Hasta el día de hoy siguen dándose curaciones milagrosas en el sitio de la aparición. Como en nuestro tiempo se le da un gran valor a la ciencia, todos los casos de curaciones extraordinarias que se dan en Lourdes se someten a una minuciosa investigación. Una vez que se ha comprobado que no existe una explicación biológica para el fenómeno, se habla de que es un milagro.
No obstante, no hay garantía de que un milagro –por más evidente y “comprobado” que sea– conduzca automáticamente a las personas a creer en Dios. Ciertamente en Francia apenas hay personas que no hayan escuchado hablar de Lourdes y sobre los milagros “científicamente comprobados” que allí ocurren. Sin embargo, precisamente en Francia existe mucha incredulidad y hostilidad hacia la Iglesia. Podríamos pensar que sería tan sencillo para cualquier francés viajar a Lourdes o leer serios informes sobre estos acontecimientos, para luego hallar la fe al ver tales milagros. Pero lamentablemente no sucede así. Entonces surge la gran pregunta: ¿Por qué no creen?

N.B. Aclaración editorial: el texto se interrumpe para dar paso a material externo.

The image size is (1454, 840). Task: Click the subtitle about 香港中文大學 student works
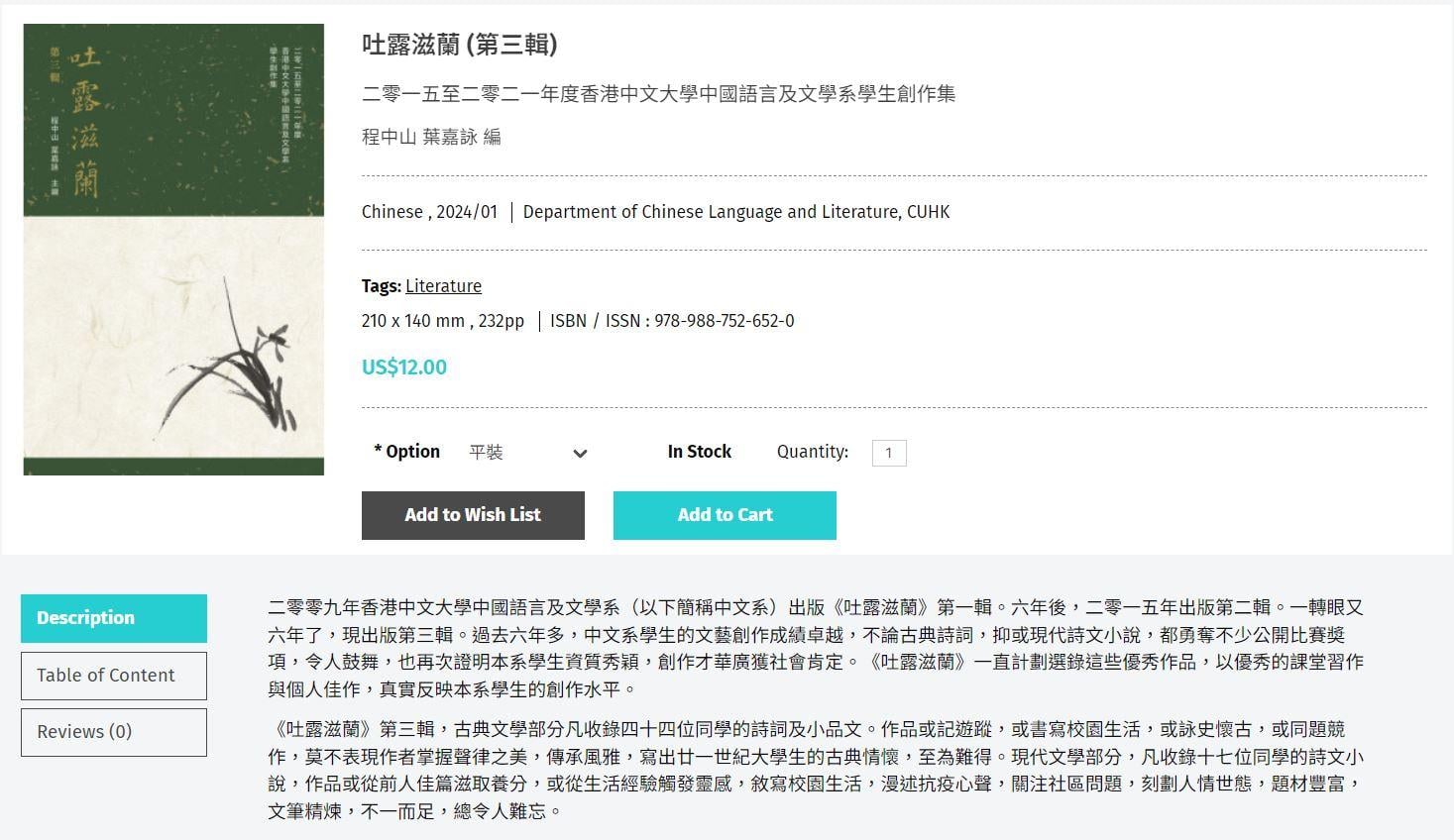(x=658, y=94)
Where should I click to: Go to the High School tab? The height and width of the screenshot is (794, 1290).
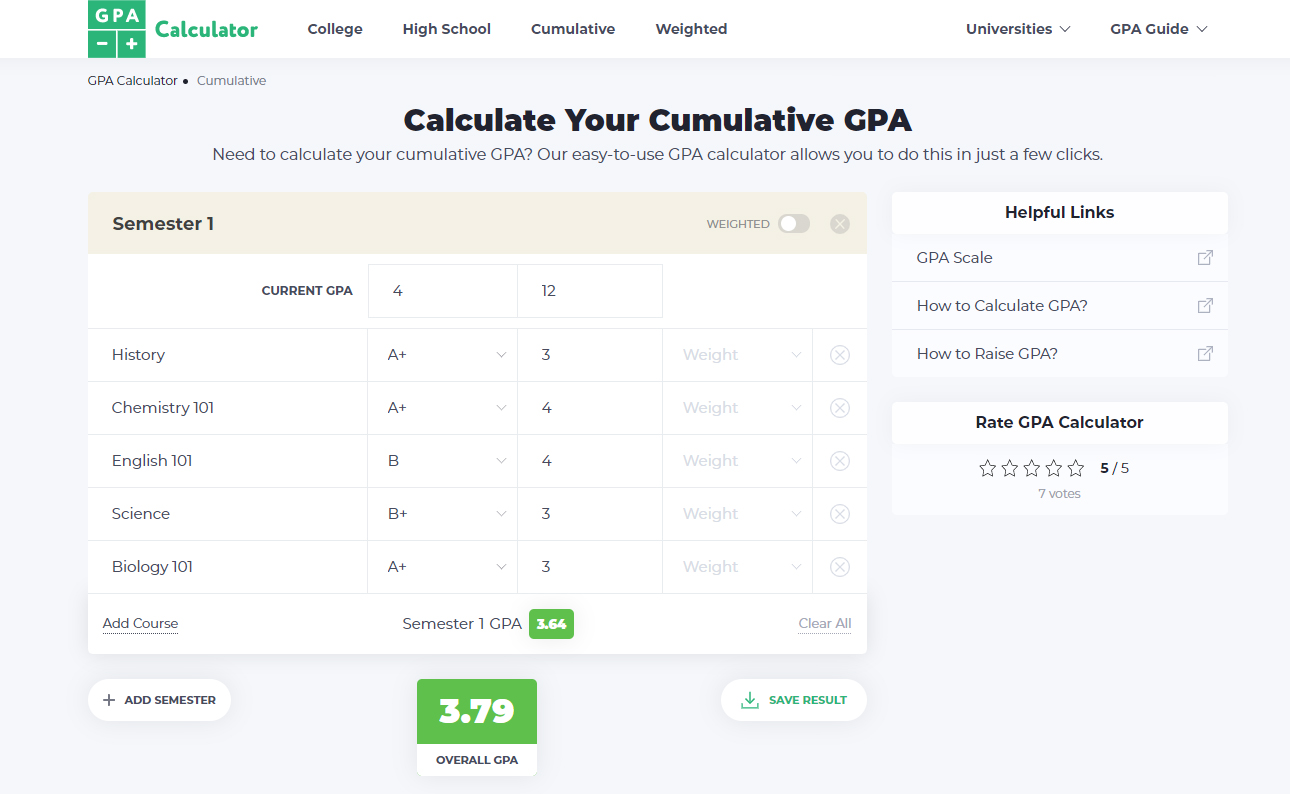[446, 29]
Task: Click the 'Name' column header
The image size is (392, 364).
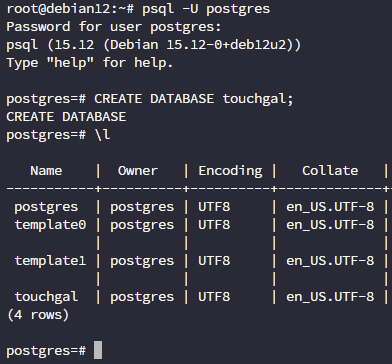Action: pyautogui.click(x=46, y=171)
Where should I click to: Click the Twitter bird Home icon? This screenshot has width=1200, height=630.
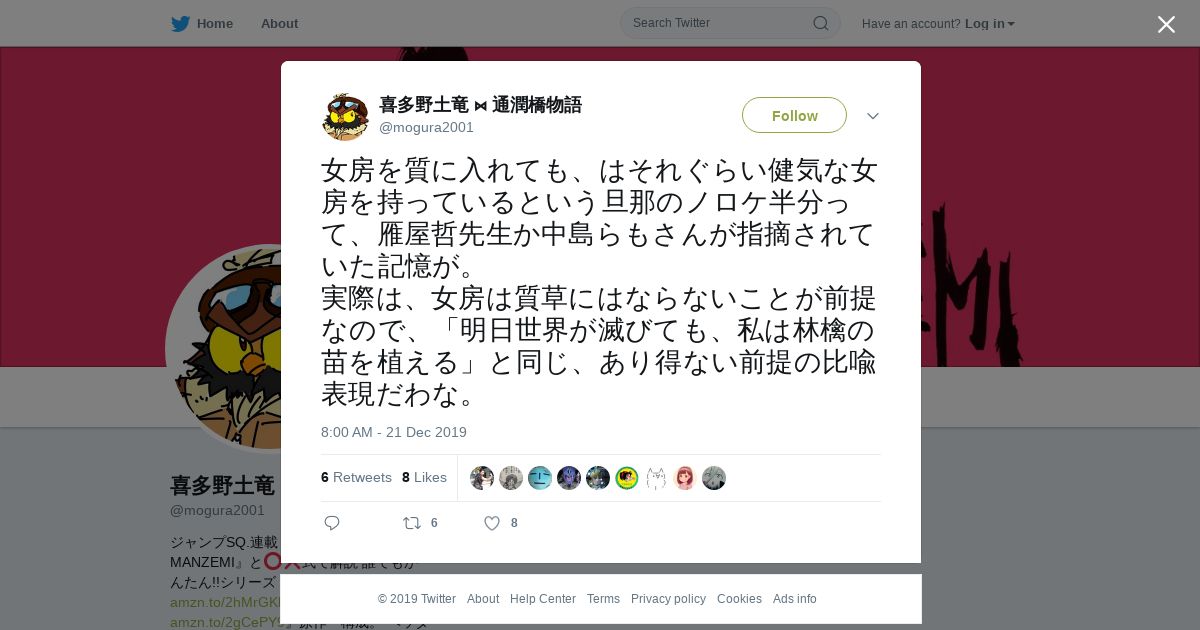[180, 23]
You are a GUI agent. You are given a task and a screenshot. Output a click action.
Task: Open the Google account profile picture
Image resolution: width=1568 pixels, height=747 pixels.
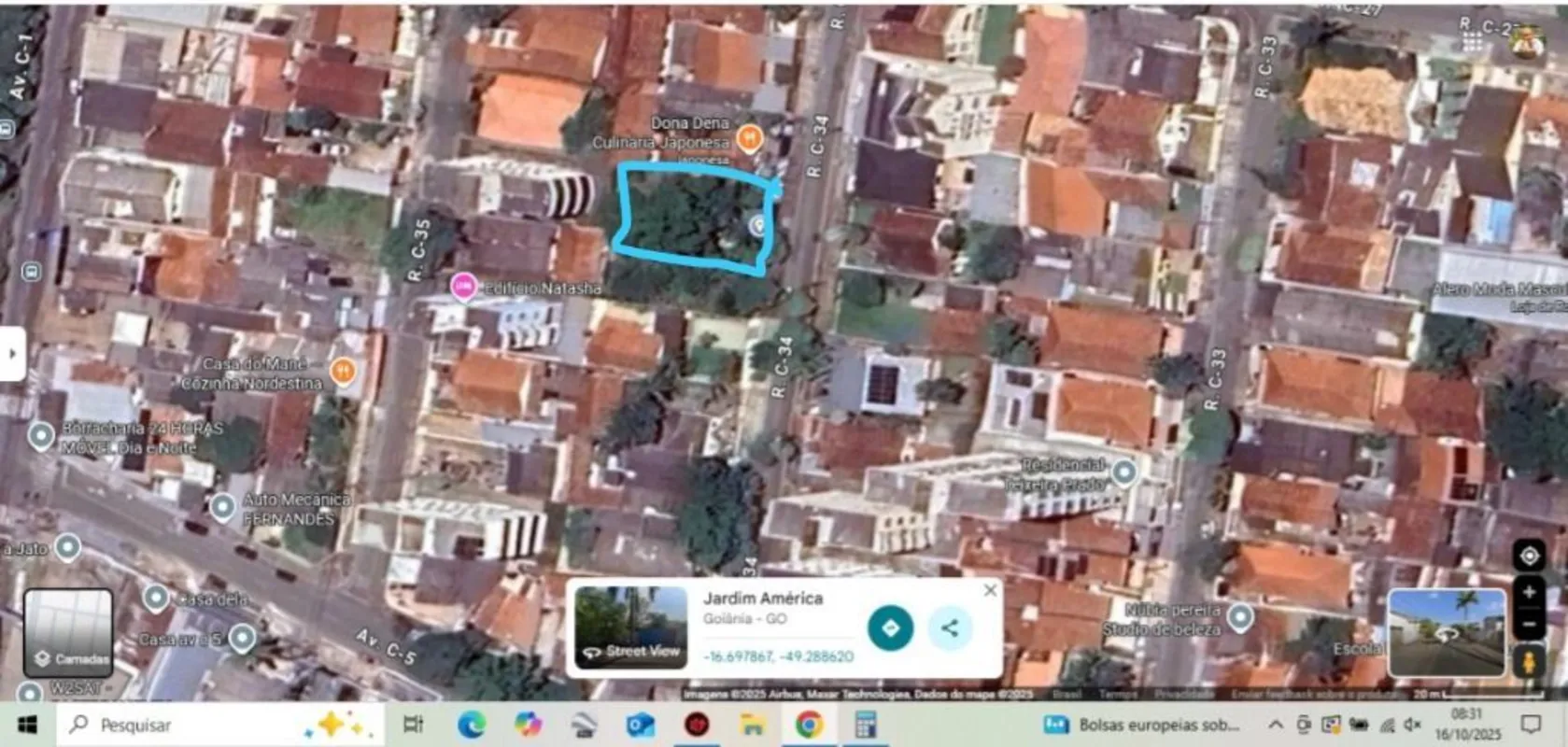coord(1528,42)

Los milagros que se evidencian físicamente pueden suscitar gran asombro y conmoción, pero no necesariamente penetran en el corazón. Algo similar sucede con la Palabra de Dios: a pesar de que objetivamente es la verdad, no toda persona se deja tocar por ella y cambia de vida. Si fuera tan sencillo, el mundo no estaría como está.

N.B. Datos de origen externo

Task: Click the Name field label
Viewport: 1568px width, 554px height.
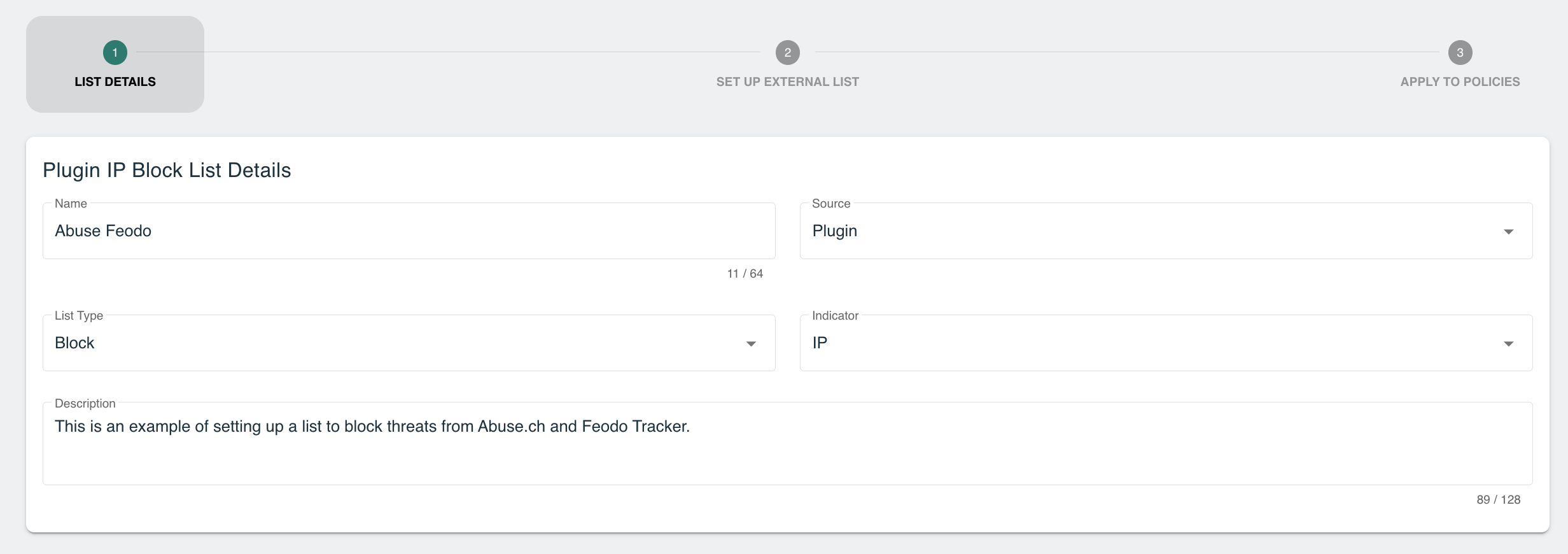Action: click(71, 203)
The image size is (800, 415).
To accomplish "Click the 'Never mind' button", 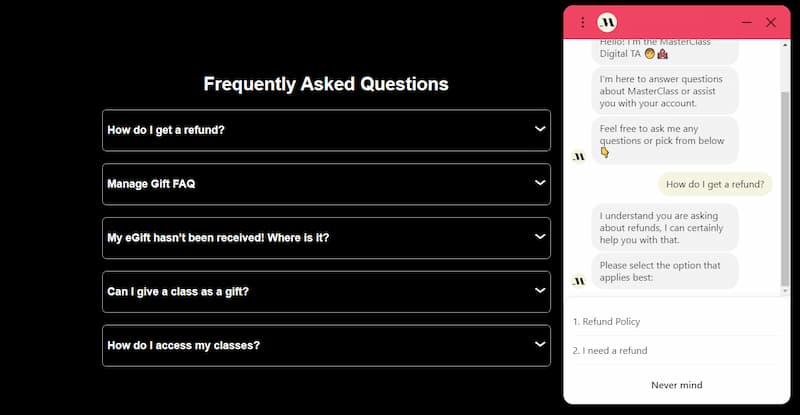I will pyautogui.click(x=677, y=385).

Todo depende, pues, de la disposición de la persona, de si se deja tocar por Dios y por todo aquello que ve, de tal manera que cambie su vida y le abra su corazón al Señor. Milagros ……………. como los que suceden en Lourdes dan testimonio de la bondad y de la ternura de Dios, que nos invita una y otra vez a la conversión y a una confianza más profunda en Él.
Pero existen también signos y milagros que Dios realiza para urgir a los hombres a apartarse de los malos caminos y volverse a Él. En el capítulo 16 del Apocalipsis se describen plagas que caen sobre la humanidad, mostrándoles a los hombres la necesidad de la conversión bajo circunstancias dramáticas y tormentosas:
“El cuarto ángel, a quien le fue encomendado abrasar a los hombres con fuego, derramó su copa sobre el sol; y los hombres fueron quemados por un calor abrasador. No obstante, blasfemaron del nombre de Dios, que tiene potestad sobre tales plagas, y no se arrepintieron dándole gloria” (Ap 16,8-9).

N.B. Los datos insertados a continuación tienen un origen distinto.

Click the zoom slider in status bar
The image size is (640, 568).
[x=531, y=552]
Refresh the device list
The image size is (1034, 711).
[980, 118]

Siempre volvemos al tema del corazón del hombre, pues de él depende si se abre o se cierra al actuar de Dios; de él depende que nos alegremos en las maravillas de Dios y que hagamos caso de sus advertencias, o que, por el contrario, sigamos nuestro rumbo con indiferencia. Por eso es tan importante que recorramos nuestro camino con gran vigilancia y que abramos cada vez más nuestro corazón a Dios.
Al llegar al final de esta meditación, quisiera contaros sobre un milagro que vivimos en la comunidad Agnus Dei. Un día como hoy, 11 de febrero de 1985, día en que conmemoramos a Nuestra Señora de Lourdes, empezamos con la Adoración Perpetua en nuestro monasterio en Alemania, siendo sólo una pequeña comunidad. Esto significa que en cada momento, de día y de noche, uno de nosotros está rezando frente al Santísimo. A pesar de que algunos miembros de la comunidad han fallecido y de que somos ahora muy pocos, todavía se mantiene esta constante oración. Este milagro, aunque distinto de los que ocurren en Lourdes o de los que nos relata la Sagrada Escritura, inspira en nosotros una profunda gratitud para con Dios.
¡Sólo Dios sabe lo que significa la Adoración Perpetua para su Reino! Por eso, mi gratitud va en primer lugar a Dios, quien nos da la gracia de llevarla a cabo; así como a todos los que, con gran fidelidad, sirven a esta misión.